» PROBLEM DESCRIPTION
Recast every line of the records below as a Markdown table with two columns, No. and Entry, numbering the rows in order and leaving out blank lines.

▶

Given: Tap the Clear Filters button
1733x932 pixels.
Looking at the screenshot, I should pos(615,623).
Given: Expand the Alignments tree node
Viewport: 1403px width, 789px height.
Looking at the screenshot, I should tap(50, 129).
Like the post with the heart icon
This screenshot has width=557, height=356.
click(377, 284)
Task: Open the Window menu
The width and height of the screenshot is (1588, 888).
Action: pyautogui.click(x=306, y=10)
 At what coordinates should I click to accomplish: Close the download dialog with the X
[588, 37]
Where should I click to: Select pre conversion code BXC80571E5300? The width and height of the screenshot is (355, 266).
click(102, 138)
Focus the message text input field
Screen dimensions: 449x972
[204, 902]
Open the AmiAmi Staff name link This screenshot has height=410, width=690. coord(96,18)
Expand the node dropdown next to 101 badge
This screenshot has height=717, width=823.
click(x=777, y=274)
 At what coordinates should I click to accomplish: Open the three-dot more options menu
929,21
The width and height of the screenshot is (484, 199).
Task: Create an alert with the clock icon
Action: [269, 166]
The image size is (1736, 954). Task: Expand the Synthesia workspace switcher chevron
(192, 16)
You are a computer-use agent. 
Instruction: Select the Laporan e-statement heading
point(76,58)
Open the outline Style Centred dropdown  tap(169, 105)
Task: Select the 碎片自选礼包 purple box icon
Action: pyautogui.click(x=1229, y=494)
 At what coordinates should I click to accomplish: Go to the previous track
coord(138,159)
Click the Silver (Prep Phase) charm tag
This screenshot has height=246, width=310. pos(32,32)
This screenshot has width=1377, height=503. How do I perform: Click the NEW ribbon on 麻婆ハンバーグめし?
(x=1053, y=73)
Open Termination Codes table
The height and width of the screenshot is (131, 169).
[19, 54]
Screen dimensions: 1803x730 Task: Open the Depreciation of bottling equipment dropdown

◀

» OUTPUT OF THE EXERCISE
| No. | Entry |
|---|---|
| 1 | Given: Tap the Clear Filters button |
| 2 | 1733x932 pixels. |
| 3 | Looking at the screenshot, I should pos(615,623). |
| 4 | Given: Expand the Alignments tree node |
| 5 | Viewport: 1403px width, 789px height. |
| 6 | Looking at the screenshot, I should tap(50, 129). |
| 7 | Like the post with the heart icon |
| 8 | This screenshot has width=557, height=356. |
| 9 | click(377, 284) |
| 10 | Task: Open the Window menu |
| 11 | The width and height of the screenshot is (1588, 888). |
| 12 | Action: pyautogui.click(x=306, y=10) |
| 13 |  At what coordinates should I click to accomplish: Close the download dialog with the X |
| 14 | [588, 37] |
| 15 | Where should I click to: Select pre conversion code BXC80571E5300? The width and height of the screenshot is (355, 266). |
| 16 | click(102, 138) |
| 17 | Focus the message text input field |
| 18 | Screen dimensions: 449x972 |
| 19 | [204, 902] |
| 20 | Open the AmiAmi Staff name link This screenshot has height=410, width=690. coord(96,18) |
| 21 | Expand the node dropdown next to 101 badge |
| 22 | This screenshot has height=717, width=823. |
| 23 | click(x=777, y=274) |
| 24 |  At what coordinates should I click to accomplish: Open the three-dot more options menu |
| 25 | 929,21 |
| 26 | The width and height of the screenshot is (484, 199). |
| 27 | Task: Create an alert with the clock icon |
| 28 | Action: [269, 166] |
| 29 | The image size is (1736, 954). Task: Expand the Synthesia workspace switcher chevron |
| 30 | (192, 16) |
| 31 | You are a computer-use agent.  |
| 32 | Instruction: Select the Laporan e-statement heading |
| 33 | point(76,58) |
| 34 | Open the outline Style Centred dropdown  tap(169, 105) |
| 35 | Task: Select the 碎片自选礼包 purple box icon |
| 36 | Action: pyautogui.click(x=1229, y=494) |
| 37 |  At what coordinates should I click to accomplish: Go to the previous track |
| 38 | coord(138,159) |
| 39 | Click the Silver (Prep Phase) charm tag |
| 40 | This screenshot has height=246, width=310. pos(32,32) |
| 41 | This screenshot has width=1377, height=503. How do I perform: Click the NEW ribbon on 麻婆ハンバーグめし? |
| 42 | (x=1053, y=73) |
| 43 | Open Termination Codes table |
| 44 | The height and width of the screenshot is (131, 169). |
| 45 | [19, 54] |
| 46 | Screen dimensions: 1803x730 Task: Open the Depreciation of bottling equipment dropdown |